Locate each line in the entries below that contains the string "return", and copy every such line in full. Letter case matters.

◆ SUPPLIED MATERIAL:
* * * * * * *
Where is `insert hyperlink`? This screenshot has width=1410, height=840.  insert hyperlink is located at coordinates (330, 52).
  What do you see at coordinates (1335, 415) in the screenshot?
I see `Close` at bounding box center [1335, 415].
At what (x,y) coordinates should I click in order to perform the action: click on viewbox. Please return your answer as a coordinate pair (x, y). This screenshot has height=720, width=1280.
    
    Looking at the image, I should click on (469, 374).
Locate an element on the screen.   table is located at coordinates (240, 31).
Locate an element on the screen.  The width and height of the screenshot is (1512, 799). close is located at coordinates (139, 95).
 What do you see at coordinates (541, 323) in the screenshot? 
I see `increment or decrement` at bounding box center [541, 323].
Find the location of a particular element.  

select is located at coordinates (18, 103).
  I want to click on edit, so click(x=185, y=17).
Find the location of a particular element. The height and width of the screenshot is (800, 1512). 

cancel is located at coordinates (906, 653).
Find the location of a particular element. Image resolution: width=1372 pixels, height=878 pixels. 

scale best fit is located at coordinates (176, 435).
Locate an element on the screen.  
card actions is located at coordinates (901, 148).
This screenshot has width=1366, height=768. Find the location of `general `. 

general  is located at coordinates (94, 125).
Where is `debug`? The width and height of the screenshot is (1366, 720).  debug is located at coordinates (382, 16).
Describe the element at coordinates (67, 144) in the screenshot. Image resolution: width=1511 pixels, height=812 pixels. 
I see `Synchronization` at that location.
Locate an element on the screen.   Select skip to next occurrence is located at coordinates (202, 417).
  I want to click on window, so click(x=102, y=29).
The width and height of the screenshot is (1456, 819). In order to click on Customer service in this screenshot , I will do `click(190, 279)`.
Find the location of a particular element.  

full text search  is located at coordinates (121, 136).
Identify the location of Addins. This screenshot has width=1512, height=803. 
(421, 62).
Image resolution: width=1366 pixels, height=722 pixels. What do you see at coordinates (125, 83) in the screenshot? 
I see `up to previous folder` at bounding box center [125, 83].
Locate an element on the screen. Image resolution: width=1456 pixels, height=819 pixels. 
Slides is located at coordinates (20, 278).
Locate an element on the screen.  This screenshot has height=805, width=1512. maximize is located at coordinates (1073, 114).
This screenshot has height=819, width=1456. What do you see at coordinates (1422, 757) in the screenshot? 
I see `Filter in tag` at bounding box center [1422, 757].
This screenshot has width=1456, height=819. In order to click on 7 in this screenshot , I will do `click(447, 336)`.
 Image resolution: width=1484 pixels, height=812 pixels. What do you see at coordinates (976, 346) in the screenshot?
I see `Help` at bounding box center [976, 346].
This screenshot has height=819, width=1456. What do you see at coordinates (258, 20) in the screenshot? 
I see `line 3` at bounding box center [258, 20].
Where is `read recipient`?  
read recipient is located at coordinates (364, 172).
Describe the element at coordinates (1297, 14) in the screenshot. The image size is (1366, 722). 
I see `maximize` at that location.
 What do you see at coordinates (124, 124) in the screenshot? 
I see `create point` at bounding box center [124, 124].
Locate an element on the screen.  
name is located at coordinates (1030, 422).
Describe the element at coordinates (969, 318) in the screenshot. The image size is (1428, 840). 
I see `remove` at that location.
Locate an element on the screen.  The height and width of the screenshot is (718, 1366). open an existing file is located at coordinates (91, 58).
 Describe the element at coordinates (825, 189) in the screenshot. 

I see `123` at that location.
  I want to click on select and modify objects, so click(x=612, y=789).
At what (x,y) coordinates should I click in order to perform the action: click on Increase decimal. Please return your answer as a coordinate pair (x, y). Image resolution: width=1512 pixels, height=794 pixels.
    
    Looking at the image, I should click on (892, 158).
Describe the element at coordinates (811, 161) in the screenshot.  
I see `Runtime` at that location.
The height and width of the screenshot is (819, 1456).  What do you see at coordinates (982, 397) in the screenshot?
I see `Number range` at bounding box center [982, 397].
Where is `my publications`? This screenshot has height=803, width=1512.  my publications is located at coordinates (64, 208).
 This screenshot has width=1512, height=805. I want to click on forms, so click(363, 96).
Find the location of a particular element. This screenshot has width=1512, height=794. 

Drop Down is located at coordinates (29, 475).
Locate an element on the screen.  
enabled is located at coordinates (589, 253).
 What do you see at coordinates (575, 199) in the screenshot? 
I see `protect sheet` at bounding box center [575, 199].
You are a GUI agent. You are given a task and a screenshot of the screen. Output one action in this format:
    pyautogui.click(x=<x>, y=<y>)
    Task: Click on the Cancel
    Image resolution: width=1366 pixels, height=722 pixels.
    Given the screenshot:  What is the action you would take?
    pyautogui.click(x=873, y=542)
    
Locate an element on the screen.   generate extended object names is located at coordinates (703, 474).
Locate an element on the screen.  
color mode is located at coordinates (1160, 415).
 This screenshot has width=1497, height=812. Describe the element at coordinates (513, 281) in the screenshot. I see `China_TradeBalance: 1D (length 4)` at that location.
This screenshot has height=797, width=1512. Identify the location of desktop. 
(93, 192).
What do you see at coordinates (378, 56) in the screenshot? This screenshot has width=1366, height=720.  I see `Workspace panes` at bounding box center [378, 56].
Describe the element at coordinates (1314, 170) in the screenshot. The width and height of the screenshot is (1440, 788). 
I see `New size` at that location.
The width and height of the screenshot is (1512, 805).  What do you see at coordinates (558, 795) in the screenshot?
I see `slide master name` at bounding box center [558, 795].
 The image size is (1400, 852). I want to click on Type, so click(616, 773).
* * * * * * *
◆ RESULT OF THE EXERCISE:
At what (x,y) coordinates should I click in order to perform the action: click on viewbox. Please return your answer as a coordinate pair (x, y). This screenshot has height=720, width=1280.
At what (x,y) coordinates should I click in order to perform the action: click on Increase decimal. Please return your answer as a coordinate pair (x, y). Image resolution: width=1512 pixels, height=794 pixels.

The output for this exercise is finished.